DIRECTIONS: Would you repeat exactly the part of the listing below that runs from the line containing "Folgen? (285, 383)" down to the line containing "PR/Partner (166, 5)", inclusive, and nothing else?
═══ DATA UNDER STUDY ═══
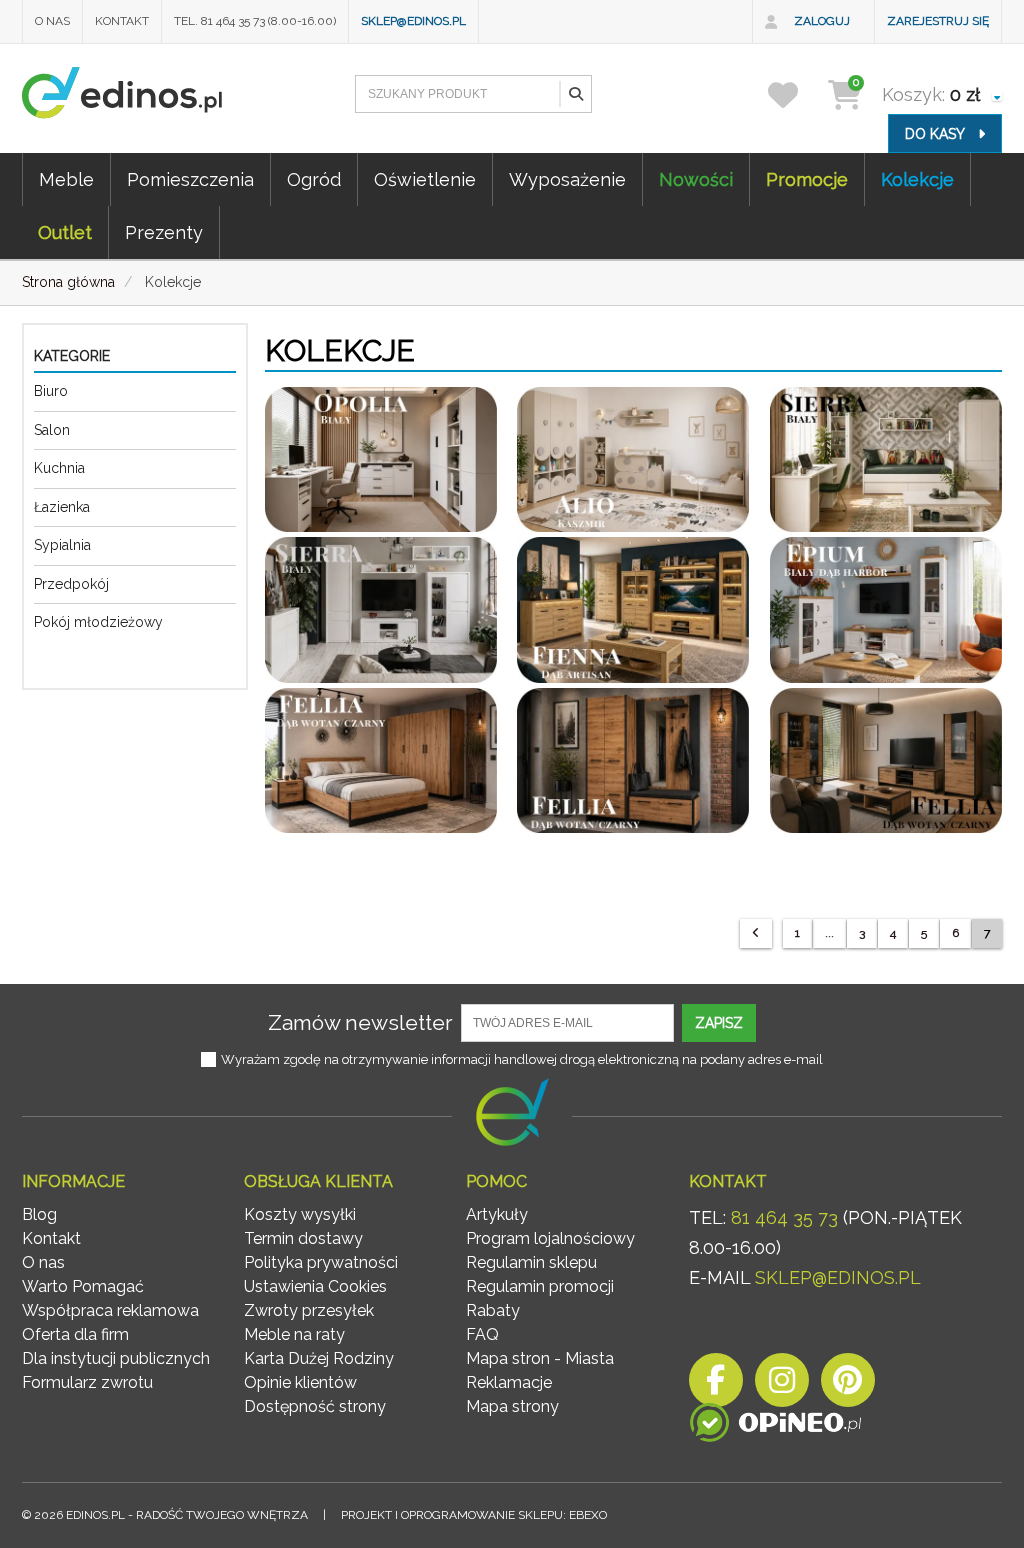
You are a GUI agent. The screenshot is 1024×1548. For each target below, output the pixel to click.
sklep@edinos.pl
═══
═══ DATA UNDER STUDY ═══
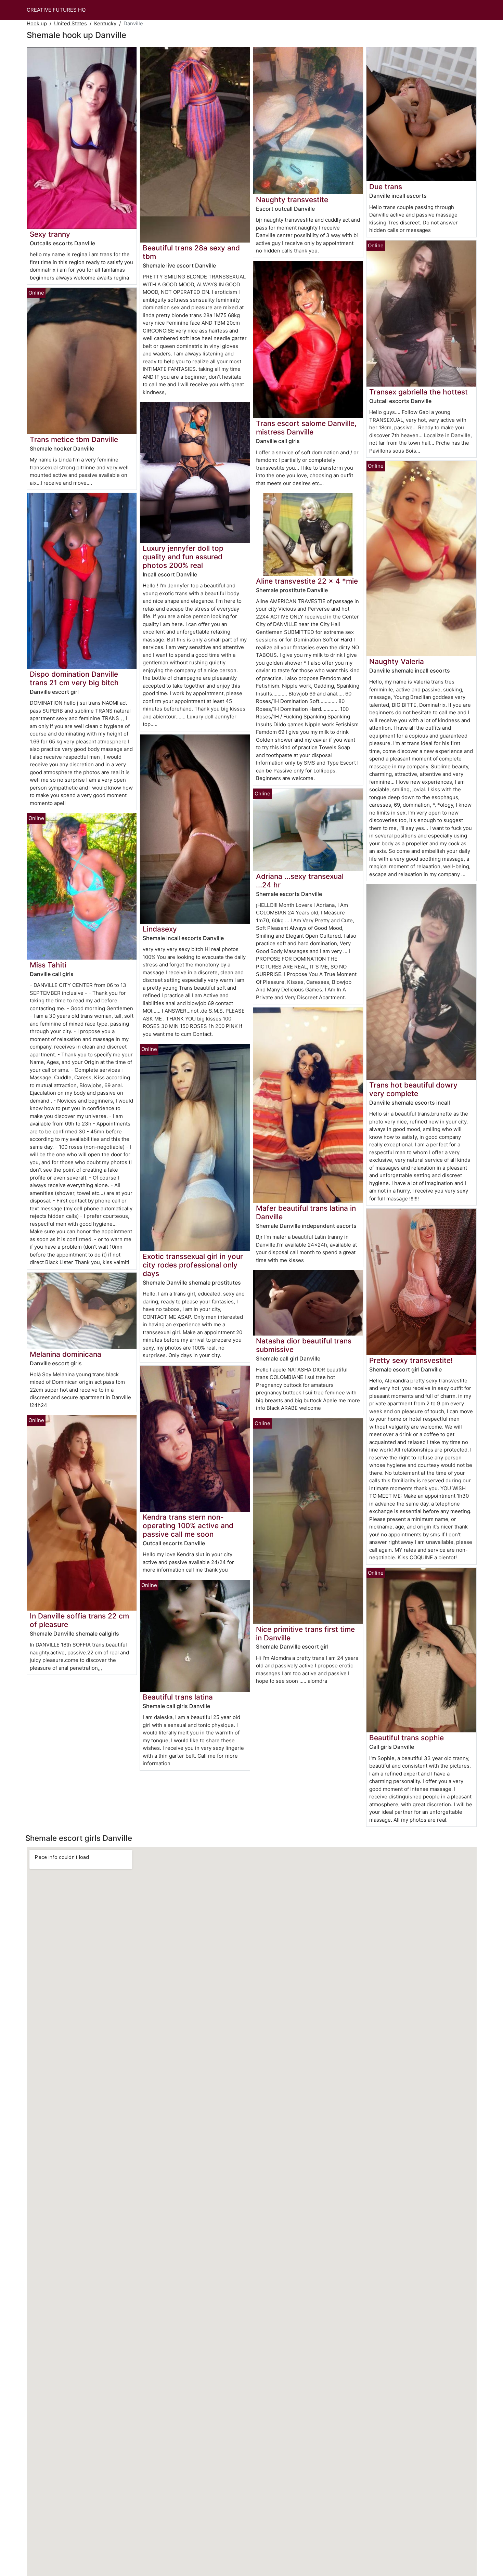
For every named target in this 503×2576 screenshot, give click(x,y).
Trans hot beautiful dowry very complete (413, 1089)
═══
═══ DATA UNDER STUDY ═══
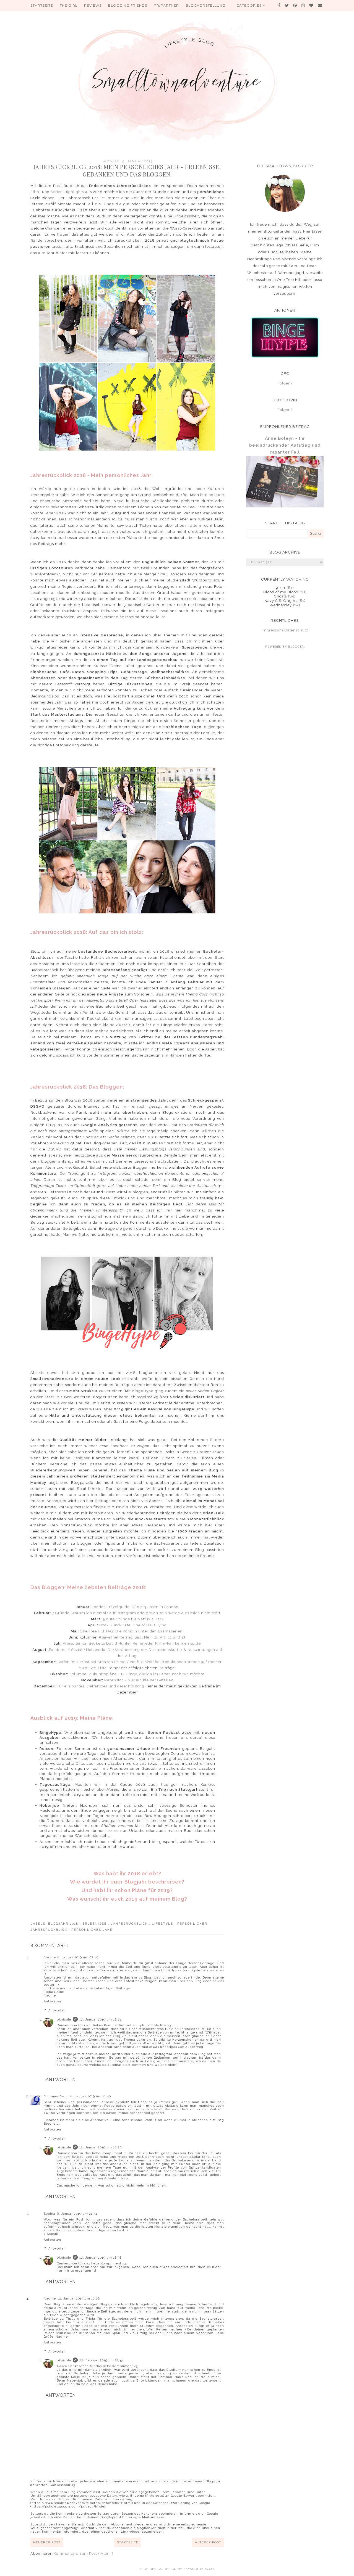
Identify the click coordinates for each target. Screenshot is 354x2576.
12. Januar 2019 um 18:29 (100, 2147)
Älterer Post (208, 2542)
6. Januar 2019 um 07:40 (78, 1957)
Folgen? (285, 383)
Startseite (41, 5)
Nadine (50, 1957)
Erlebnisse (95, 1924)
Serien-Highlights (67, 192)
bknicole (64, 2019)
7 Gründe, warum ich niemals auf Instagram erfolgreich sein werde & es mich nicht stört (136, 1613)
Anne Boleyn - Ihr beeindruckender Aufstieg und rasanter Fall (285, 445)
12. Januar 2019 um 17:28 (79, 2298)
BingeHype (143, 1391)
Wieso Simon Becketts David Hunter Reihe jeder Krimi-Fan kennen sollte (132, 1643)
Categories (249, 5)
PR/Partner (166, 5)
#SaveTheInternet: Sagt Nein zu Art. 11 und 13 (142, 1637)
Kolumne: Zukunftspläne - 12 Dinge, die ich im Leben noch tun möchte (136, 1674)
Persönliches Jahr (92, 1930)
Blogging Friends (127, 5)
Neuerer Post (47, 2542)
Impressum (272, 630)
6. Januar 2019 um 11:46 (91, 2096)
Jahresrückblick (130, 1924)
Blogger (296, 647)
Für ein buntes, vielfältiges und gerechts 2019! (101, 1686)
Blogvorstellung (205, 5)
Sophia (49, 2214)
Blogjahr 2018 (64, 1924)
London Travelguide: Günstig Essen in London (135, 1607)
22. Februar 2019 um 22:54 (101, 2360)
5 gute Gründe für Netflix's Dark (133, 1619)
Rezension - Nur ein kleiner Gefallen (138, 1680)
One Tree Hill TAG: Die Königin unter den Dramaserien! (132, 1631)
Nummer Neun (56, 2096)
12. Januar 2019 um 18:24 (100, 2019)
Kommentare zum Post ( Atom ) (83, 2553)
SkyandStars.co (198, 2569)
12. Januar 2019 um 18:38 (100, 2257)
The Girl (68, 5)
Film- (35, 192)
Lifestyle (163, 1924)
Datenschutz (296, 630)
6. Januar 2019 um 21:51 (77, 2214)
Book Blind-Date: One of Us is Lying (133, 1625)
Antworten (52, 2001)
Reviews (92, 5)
═══
WRITTEN SOLUTION:
Folgen? (285, 383)
Startseite (41, 5)
Nadine (50, 1957)
Erlebnisse (95, 1924)
Serien-Highlights (67, 192)
bknicole (64, 2019)
7 Gründe, warum ich niemals auf Instagram erfolgreich sein werde & es mich nicht stört (136, 1613)
Anne Boleyn - Ihr beeindruckender Aufstieg und rasanter Fall (285, 445)
12. Januar 2019 um 17:28 (79, 2298)
BingeHype (143, 1391)
Wieso Simon Becketts David Hunter Reihe jeder Krimi-Fan kennen sollte (132, 1643)
Categories (249, 5)
PR/Partner (166, 5)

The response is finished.